___ Input for this task

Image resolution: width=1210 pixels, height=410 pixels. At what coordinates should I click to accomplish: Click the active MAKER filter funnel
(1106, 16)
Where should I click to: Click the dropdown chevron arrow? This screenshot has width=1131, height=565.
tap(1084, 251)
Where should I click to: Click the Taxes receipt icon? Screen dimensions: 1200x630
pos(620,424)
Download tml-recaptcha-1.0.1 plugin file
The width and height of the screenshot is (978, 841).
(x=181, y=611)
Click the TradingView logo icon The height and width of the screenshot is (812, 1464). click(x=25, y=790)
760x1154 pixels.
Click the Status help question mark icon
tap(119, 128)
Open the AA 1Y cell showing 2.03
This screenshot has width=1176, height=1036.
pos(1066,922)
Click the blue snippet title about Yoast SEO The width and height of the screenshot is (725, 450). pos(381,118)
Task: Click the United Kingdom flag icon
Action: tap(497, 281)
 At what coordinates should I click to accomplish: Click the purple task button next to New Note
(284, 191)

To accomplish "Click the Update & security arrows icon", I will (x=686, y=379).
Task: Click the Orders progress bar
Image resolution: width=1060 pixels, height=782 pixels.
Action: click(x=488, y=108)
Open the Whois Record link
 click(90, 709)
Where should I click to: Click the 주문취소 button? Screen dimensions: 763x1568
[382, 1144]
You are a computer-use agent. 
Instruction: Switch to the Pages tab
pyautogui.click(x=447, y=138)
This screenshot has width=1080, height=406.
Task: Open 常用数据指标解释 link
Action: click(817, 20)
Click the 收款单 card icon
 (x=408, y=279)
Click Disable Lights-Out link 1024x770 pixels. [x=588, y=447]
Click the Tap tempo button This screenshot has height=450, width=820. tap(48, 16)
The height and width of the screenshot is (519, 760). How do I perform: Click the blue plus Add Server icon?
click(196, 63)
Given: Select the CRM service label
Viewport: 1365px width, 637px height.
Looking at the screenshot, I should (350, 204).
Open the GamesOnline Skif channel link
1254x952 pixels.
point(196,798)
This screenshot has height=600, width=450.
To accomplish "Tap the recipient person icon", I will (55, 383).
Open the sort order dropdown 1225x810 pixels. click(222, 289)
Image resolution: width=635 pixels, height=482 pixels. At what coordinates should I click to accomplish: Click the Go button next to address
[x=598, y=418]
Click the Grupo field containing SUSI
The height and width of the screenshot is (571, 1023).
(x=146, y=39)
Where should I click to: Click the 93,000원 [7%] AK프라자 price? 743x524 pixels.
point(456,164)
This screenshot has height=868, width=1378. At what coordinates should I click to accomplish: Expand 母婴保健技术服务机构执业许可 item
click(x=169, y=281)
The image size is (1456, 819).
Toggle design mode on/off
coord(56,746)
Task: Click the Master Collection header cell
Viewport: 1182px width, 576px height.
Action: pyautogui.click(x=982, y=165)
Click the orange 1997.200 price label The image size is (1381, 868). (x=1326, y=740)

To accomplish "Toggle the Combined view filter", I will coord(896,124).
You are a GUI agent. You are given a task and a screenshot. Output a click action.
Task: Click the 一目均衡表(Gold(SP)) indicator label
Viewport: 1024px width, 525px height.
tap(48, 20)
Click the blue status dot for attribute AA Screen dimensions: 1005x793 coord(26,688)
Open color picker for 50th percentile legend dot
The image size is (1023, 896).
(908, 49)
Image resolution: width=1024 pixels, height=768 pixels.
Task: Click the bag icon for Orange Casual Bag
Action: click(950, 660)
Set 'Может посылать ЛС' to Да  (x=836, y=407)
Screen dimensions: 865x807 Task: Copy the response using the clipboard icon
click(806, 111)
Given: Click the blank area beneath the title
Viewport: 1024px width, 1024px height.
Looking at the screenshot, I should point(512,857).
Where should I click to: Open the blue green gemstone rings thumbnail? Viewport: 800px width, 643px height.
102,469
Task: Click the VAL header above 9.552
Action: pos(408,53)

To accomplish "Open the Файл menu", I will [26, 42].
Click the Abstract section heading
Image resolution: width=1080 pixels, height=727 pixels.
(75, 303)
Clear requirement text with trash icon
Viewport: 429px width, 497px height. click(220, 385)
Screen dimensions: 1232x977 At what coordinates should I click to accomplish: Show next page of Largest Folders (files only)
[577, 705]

______

Every line in the records has to be written out again exactly.

Image resolution: width=1210 pixels, height=410 pixels. At what coordinates should I click to accomplish: Click the active MAKER filter funnel
(1106, 16)
Where should I click to: Click the dropdown chevron arrow? This screenshot has width=1131, height=565.
tap(1084, 251)
Where should I click to: Click the Taxes receipt icon? Screen dimensions: 1200x630
pos(620,424)
Download tml-recaptcha-1.0.1 plugin file
The width and height of the screenshot is (978, 841).
(x=181, y=611)
Click the TradingView logo icon The height and width of the screenshot is (812, 1464). click(x=25, y=790)
760x1154 pixels.
Click the Status help question mark icon
tap(119, 128)
Open the AA 1Y cell showing 2.03
This screenshot has width=1176, height=1036.
pos(1066,922)
Click the blue snippet title about Yoast SEO The width and height of the screenshot is (725, 450). pos(381,118)
Task: Click the United Kingdom flag icon
Action: tap(497, 281)
 At what coordinates should I click to accomplish: Click the purple task button next to New Note
(284, 191)

To accomplish "Click the Update & security arrows icon", I will (x=686, y=379).
Task: Click the Orders progress bar
Image resolution: width=1060 pixels, height=782 pixels.
Action: click(x=488, y=108)
Open the Whois Record link
 click(90, 709)
Where should I click to: Click the 주문취소 button? Screen dimensions: 763x1568
[382, 1144]
You are a computer-use agent. 
Instruction: Switch to the Pages tab
pyautogui.click(x=447, y=138)
This screenshot has width=1080, height=406.
Task: Open 常用数据指标解释 link
Action: click(817, 20)
Click the 收款单 card icon
 (x=408, y=279)
Click Disable Lights-Out link 1024x770 pixels. [x=588, y=447]
Click the Tap tempo button This screenshot has height=450, width=820. tap(48, 16)
The height and width of the screenshot is (519, 760). How do I perform: Click the blue plus Add Server icon?
click(196, 63)
Given: Select the CRM service label
Viewport: 1365px width, 637px height.
Looking at the screenshot, I should (350, 204).
Open the GamesOnline Skif channel link
1254x952 pixels.
point(196,798)
This screenshot has height=600, width=450.
To accomplish "Tap the recipient person icon", I will (55, 383).
Open the sort order dropdown 1225x810 pixels. click(222, 289)
Image resolution: width=635 pixels, height=482 pixels. At what coordinates should I click to accomplish: Click the Go button next to address
[x=598, y=418]
Click the Grupo field containing SUSI
The height and width of the screenshot is (571, 1023).
(x=146, y=39)
Where should I click to: Click the 93,000원 [7%] AK프라자 price? 743x524 pixels.
point(456,164)
This screenshot has height=868, width=1378. At what coordinates should I click to accomplish: Expand 母婴保健技术服务机构执业许可 item
click(x=169, y=281)
The image size is (1456, 819).
Toggle design mode on/off
coord(56,746)
Task: Click the Master Collection header cell
Viewport: 1182px width, 576px height.
Action: pyautogui.click(x=982, y=165)
Click the orange 1997.200 price label The image size is (1381, 868). (x=1326, y=740)

To accomplish "Toggle the Combined view filter", I will coord(896,124).
You are a GUI agent. You are given a task and a screenshot. Output a click action.
Task: Click the 一目均衡表(Gold(SP)) indicator label
Viewport: 1024px width, 525px height.
tap(48, 20)
Click the blue status dot for attribute AA Screen dimensions: 1005x793 coord(26,688)
Open color picker for 50th percentile legend dot
The image size is (1023, 896).
(908, 49)
Image resolution: width=1024 pixels, height=768 pixels.
Task: Click the bag icon for Orange Casual Bag
Action: click(950, 660)
Set 'Может посылать ЛС' to Да  (x=836, y=407)
Screen dimensions: 865x807 Task: Copy the response using the clipboard icon
click(806, 111)
Given: Click the blank area beneath the title
Viewport: 1024px width, 1024px height.
Looking at the screenshot, I should point(512,857).
Where should I click to: Open the blue green gemstone rings thumbnail? Viewport: 800px width, 643px height.
102,469
Task: Click the VAL header above 9.552
Action: pos(408,53)

To accomplish "Open the Файл menu", I will [26, 42].
Click the Abstract section heading
Image resolution: width=1080 pixels, height=727 pixels.
(75, 303)
Clear requirement text with trash icon
Viewport: 429px width, 497px height. click(220, 385)
Screen dimensions: 1232x977 At what coordinates should I click to accomplish: Show next page of Largest Folders (files only)
[577, 705]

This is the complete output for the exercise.